**Given instruction 1:**
From the rows below, reproduce the stretch from the line containing "Task: Select the acquires keyword" through the line containing "click(x=517, y=80)", both included, word for word. Leave the pictures out.

**Document excerpt:**
===============

Re: Foo /: Plus[b_Foo] := b
- To: mathgroup at smc.vnet.net
- Subject: [mg114567] Re: Foo /: Plus[b_Foo] := b
- From: Andrzej Kozlowski <akoz at mimuw.edu.pl>
- Date: Wed, 8 Dec 2010 06:40:04 -0500 (EST)
First, there is no bug.
Second: this is all due to the Flat and OneIdentity attributes of Plus, or rather the effect these attributes have on pattern matching. You can show this in two ways. One, just remove the OneIdentity attribute of Plus and the behaviour will go away (but of course Plus will no be seriously deranged):
ClearAttributes[Plus, OneIdentity]
Foo /: Plus[b_Foo] :== b;
In[6]:== 1 + Foo[1]
Out[6]== Foo(1)+1
Alternatively, define a new function plus with both of these attributes:
SetAttributes[plus, {Flat, OneIdentity}]
Foo /: plus[b_Foo] :== b;
Now
plus[1, Foo[1]]
produces the same behaviour as you saw with Plus.
The best explanation I know appeared a long time ago on this forum and was
due to Allan Hayes. It is quite complex and I am not prepared to try to repeat it here. In any case, it should still be possible to find it in the archives. (It may perhaps also appear on other Mathematica related pages with or without attribution to Allan but it certainly was he who succeeded best in decoding this riddle).
The behaviour of these attributes is certainly not fully documented and probably will never be. Why? I guess it is because it belongs to the very foundations of the Mathematica language and I think there is nobody today at Wolfram who still thinks about such issues but this is, of course, just a guess. I think Allan's explanation will always remain as close as anyone will ever come to explaining this matter.

===============

**Dataset rows:**
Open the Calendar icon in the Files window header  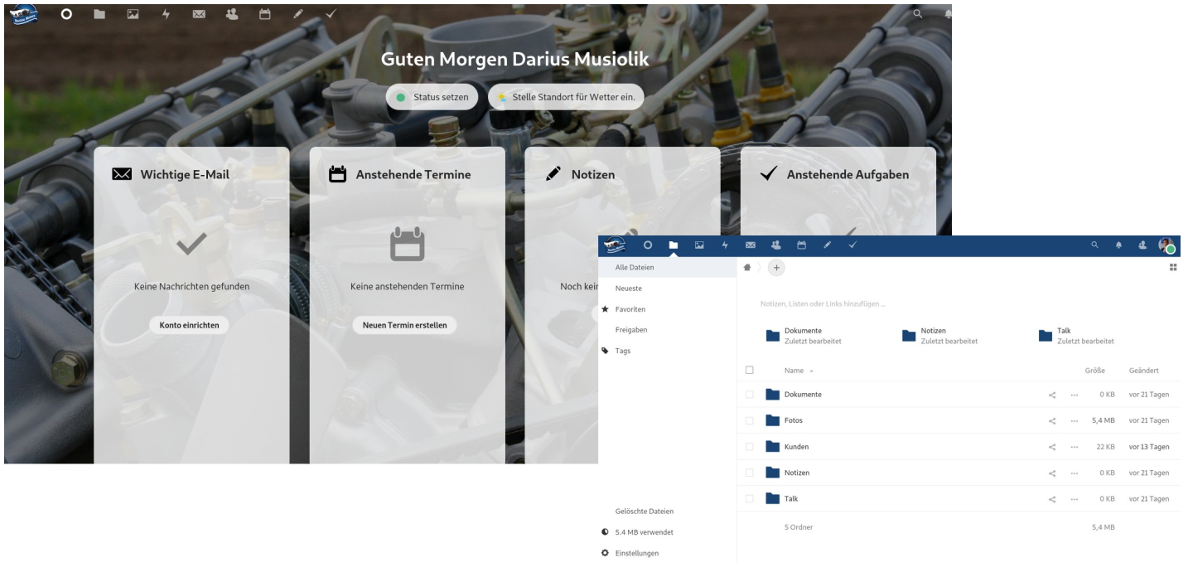(801, 245)
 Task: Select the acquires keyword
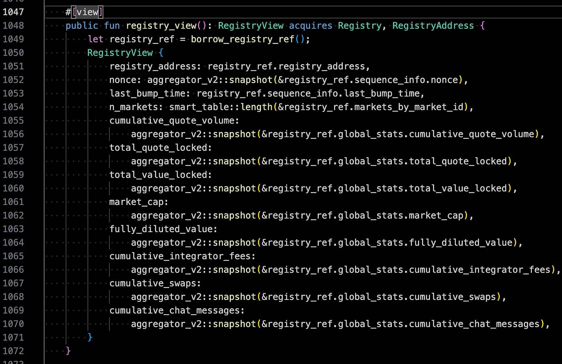pos(310,26)
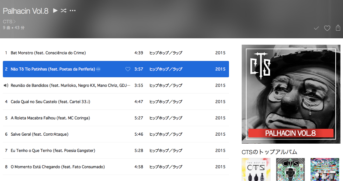Select track O Momento Está Chegando
343x181 pixels.
click(116, 167)
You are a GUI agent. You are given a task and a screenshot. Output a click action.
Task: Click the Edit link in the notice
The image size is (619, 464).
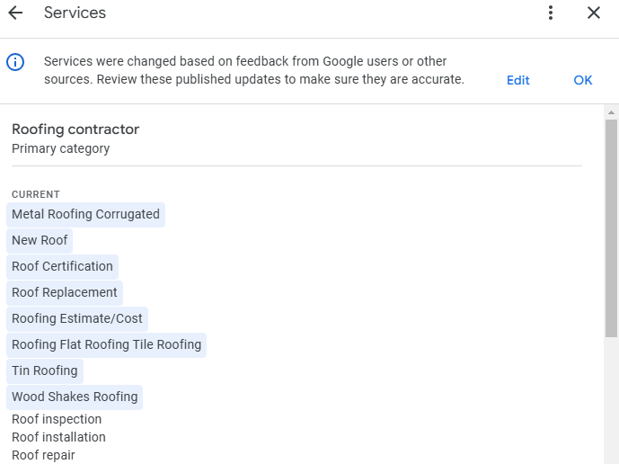click(x=517, y=80)
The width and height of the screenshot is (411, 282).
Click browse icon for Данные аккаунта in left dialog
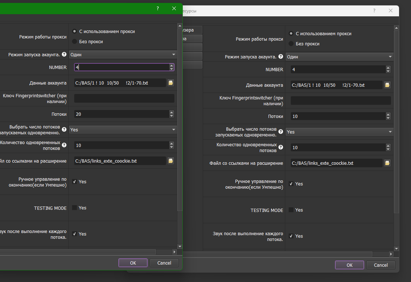point(170,83)
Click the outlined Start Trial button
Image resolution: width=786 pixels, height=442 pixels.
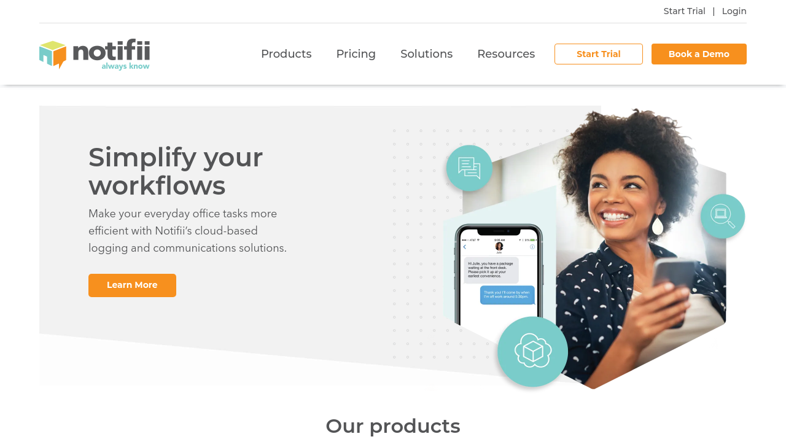point(599,54)
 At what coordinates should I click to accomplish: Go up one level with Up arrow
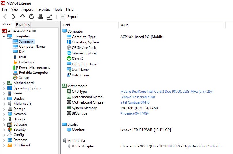pyautogui.click(x=22, y=16)
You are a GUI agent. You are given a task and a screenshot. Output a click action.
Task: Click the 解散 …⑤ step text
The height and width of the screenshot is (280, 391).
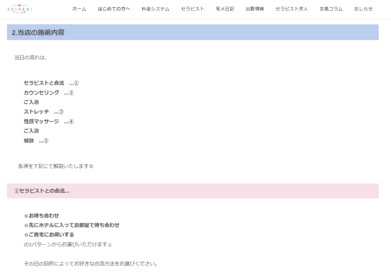36,140
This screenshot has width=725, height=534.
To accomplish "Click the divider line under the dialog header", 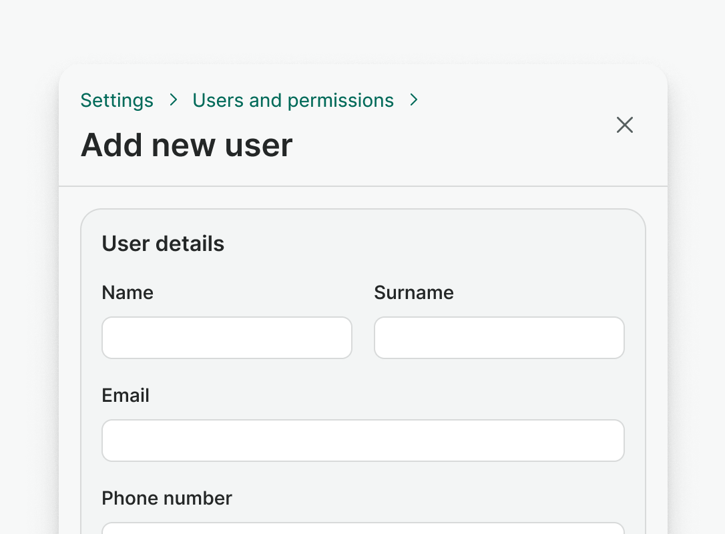I will [363, 186].
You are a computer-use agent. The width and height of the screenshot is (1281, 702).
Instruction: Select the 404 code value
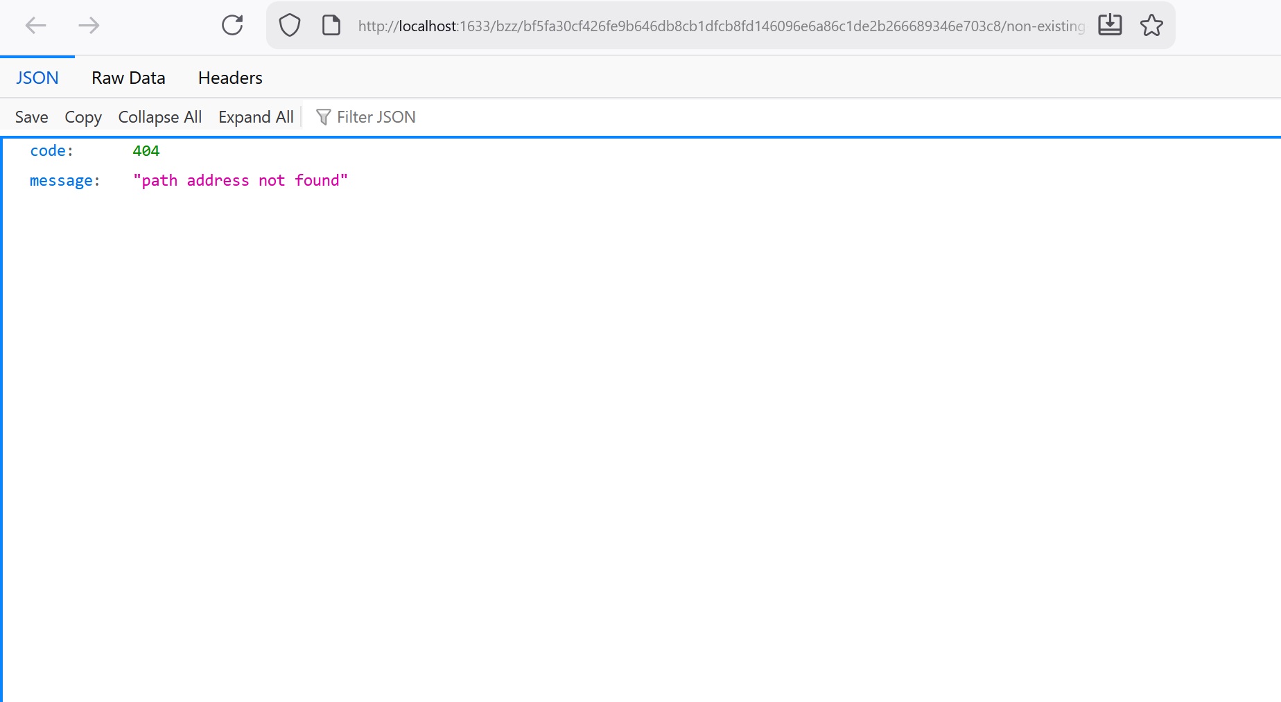point(146,150)
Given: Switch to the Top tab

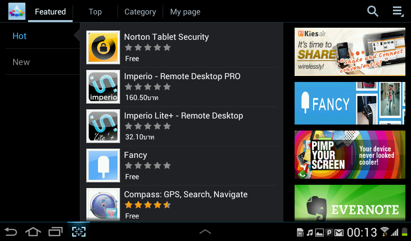Looking at the screenshot, I should pos(95,12).
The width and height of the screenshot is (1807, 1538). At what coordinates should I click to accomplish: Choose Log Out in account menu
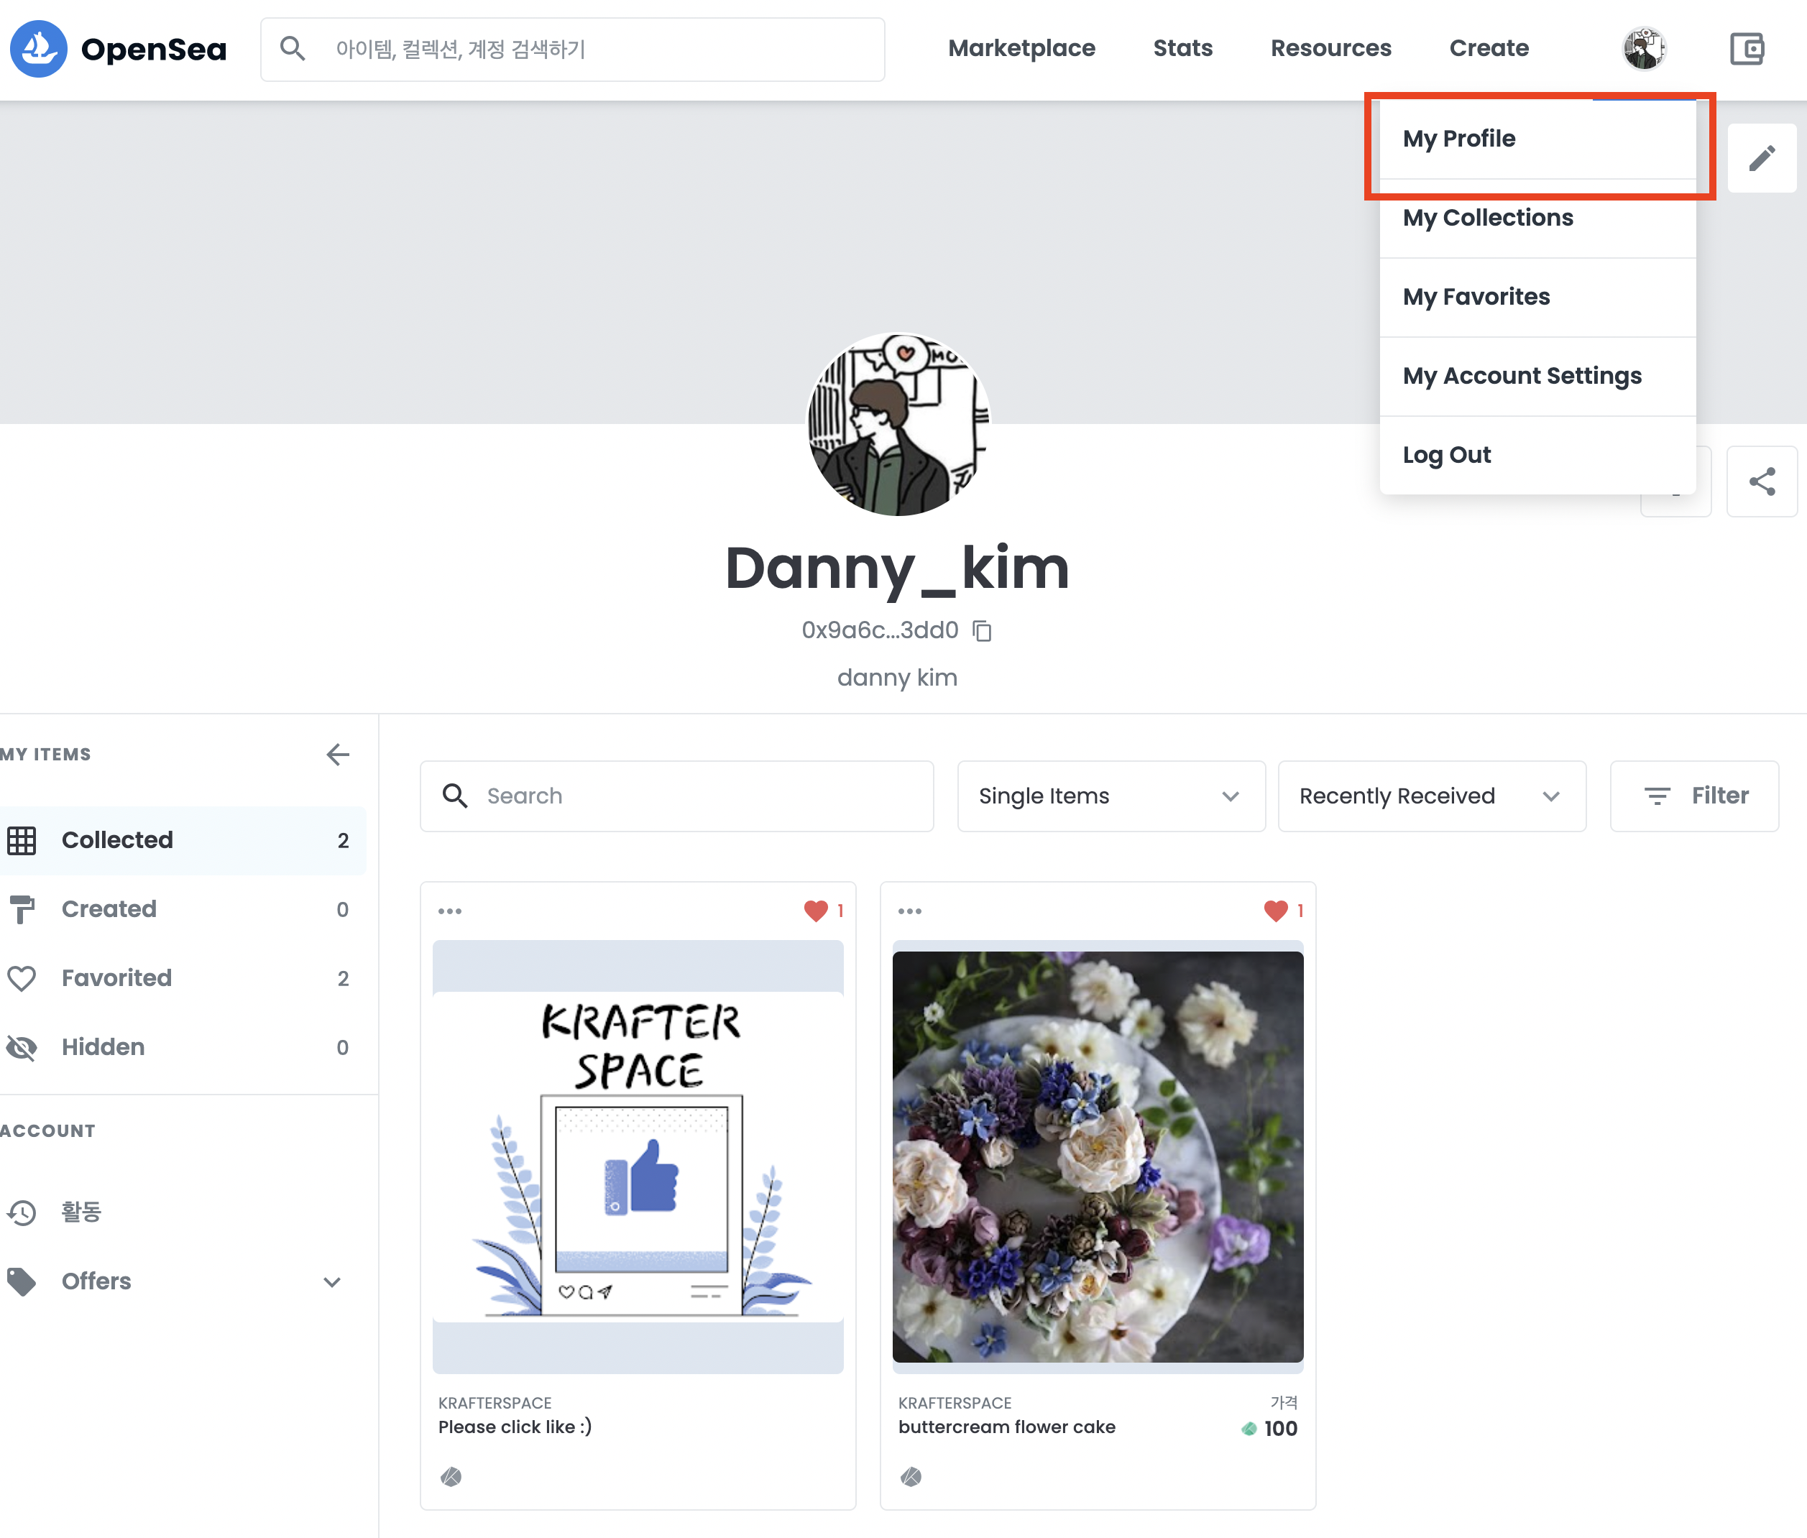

===============

**Given instruction 2:**
Transcribe the entire forum post above on Plus and pattern matching, without changing anything.

**Problem solution 1:**
 Task: Select the acquires keyword
pos(310,26)
Select track O Momento Está Chegando
343x181 pixels.
click(116, 167)
You are a GUI agent. You are given a task and a screenshot. Output a click action.
Task: Click the Edit link in the notice
The image size is (619, 464).
click(x=517, y=80)

**Problem solution 2:**
Re: Foo /: Plus[b_Foo] := b
- To: mathgroup at smc.vnet.net
- Subject: [mg114567] Re: Foo /: Plus[b_Foo] := b
- From: Andrzej Kozlowski <akoz at mimuw.edu.pl>
- Date: Wed, 8 Dec 2010 06:40:04 -0500 (EST)
First, there is no bug.
Second: this is all due to the Flat and OneIdentity attributes of Plus, or rather the effect these attributes have on pattern matching. You can show this in two ways. One, just remove the OneIdentity attribute of Plus and the behaviour will go away (but of course Plus will no be seriously deranged):
ClearAttributes[Plus, OneIdentity]
Foo /: Plus[b_Foo] :== b;
In[6]:== 1 + Foo[1]
Out[6]== Foo(1)+1
Alternatively, define a new function plus with both of these attributes:
SetAttributes[plus, {Flat, OneIdentity}]
Foo /: plus[b_Foo] :== b;
Now
plus[1, Foo[1]]
produces the same behaviour as you saw with Plus.
The best explanation I know appeared a long time ago on this forum and was
due to Allan Hayes. It is quite complex and I am not prepared to try to repeat it here. In any case, it should still be possible to find it in the archives. (It may perhaps also appear on other Mathematica related pages with or without attribution to Allan but it certainly was he who succeeded best in decoding this riddle).
The behaviour of these attributes is certainly not fully documented and probably will never be. Why? I guess it is because it belongs to the very foundations of the Mathematica language and I think there is nobody today at Wolfram who still thinks about such issues but this is, of course, just a guess. I think Allan's explanation will always remain as close as anyone will ever come to explaining this matter.